They lend it to any order flow management company. And those guys charge 15, 20% to lend Tesla stock. Right now,
if you want a short Tesla, it would cost you 20% per year, even more than Celsius earns on Bitcoin
or Ethereum. How much of that is being shared with you, the holder of the Robinhood account?
Zero. Zilch. Zero. So all Celsius does is what Robinhood does. It gives you the trade for free. Plus, it gives you 80% of that income on that Tesla lending you're doing or how you make your margins, but just the business in general of lending and why.

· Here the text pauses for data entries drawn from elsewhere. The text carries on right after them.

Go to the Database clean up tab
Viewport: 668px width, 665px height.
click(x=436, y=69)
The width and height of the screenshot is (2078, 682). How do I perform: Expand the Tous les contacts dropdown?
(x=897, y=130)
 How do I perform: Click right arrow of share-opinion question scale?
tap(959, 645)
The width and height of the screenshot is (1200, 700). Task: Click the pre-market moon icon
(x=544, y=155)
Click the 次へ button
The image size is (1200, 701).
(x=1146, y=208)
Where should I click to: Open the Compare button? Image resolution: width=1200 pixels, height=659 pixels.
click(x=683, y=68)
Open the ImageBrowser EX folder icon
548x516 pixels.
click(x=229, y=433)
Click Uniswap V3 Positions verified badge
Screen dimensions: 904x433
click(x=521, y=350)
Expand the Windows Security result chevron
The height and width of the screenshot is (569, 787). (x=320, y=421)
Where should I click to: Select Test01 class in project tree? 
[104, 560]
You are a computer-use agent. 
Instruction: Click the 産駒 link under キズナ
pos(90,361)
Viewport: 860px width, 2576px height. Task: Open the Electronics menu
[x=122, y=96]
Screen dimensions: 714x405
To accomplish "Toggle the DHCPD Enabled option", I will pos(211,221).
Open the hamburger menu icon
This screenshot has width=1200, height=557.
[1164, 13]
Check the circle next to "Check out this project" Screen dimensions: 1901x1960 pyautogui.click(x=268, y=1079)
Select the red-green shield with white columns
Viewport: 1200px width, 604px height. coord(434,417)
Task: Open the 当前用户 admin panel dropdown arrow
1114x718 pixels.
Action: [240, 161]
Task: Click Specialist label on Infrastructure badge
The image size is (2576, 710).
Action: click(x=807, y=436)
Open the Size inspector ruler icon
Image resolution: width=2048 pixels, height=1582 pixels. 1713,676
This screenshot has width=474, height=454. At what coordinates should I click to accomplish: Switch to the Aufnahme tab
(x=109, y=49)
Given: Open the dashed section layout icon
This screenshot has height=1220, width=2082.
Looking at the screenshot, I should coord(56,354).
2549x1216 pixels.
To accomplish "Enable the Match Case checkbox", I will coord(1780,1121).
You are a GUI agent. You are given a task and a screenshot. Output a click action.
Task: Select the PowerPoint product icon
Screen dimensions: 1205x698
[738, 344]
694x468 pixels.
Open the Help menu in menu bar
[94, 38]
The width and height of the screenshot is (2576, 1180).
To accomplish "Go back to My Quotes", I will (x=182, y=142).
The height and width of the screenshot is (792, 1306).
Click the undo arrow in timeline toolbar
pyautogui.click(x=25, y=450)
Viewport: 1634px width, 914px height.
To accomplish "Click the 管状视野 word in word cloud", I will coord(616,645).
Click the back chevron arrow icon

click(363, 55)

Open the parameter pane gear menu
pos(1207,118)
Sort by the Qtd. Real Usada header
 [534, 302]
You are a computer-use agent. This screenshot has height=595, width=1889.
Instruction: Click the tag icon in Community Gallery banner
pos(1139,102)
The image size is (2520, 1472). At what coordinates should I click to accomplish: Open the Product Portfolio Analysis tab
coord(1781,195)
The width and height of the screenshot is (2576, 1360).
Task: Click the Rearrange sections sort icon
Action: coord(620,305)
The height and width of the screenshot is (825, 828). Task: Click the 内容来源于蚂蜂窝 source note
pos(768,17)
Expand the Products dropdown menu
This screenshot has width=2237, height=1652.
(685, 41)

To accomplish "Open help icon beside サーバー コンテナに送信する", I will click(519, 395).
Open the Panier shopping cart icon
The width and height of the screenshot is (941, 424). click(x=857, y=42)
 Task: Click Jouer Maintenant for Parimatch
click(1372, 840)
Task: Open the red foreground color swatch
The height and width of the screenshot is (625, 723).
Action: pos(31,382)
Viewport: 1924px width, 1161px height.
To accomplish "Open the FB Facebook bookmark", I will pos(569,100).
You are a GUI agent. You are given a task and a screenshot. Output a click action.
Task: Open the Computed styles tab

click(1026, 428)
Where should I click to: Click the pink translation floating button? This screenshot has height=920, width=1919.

Because that also answers the question about institutional adoption, though, or whether institutions are here in this space, because that's so hotly debated in the Twitter community and the crypto community in general. Are institutions interested? Is there money here at all? And I think clearly
it is, right? And I think that we've seen you started in 2017, which was maybe retail-driven
bubble. But now I think this time we're seeing that there is real institutional interest in this
space. Yeah, so a lot of small and medium-sized
institutions were already in the game. The big guys did not participate until the OCC just two
months ago announced that banks and financial firms are allowed to custody and trade in crypto
assets. And they basically consider them assets that they can count on their
balance sheet they were not allowed to do any of that or most of them would not touch any of
these assets so even though we all thought that everybody could participate and mike novogratz
and all these guys coming in from wall street and kind of taking interest a um that was just not
true in reality in reality again if you went to this or that bank
and you said, hey, do you want to lend me or do you want to participate or do you want to borrow?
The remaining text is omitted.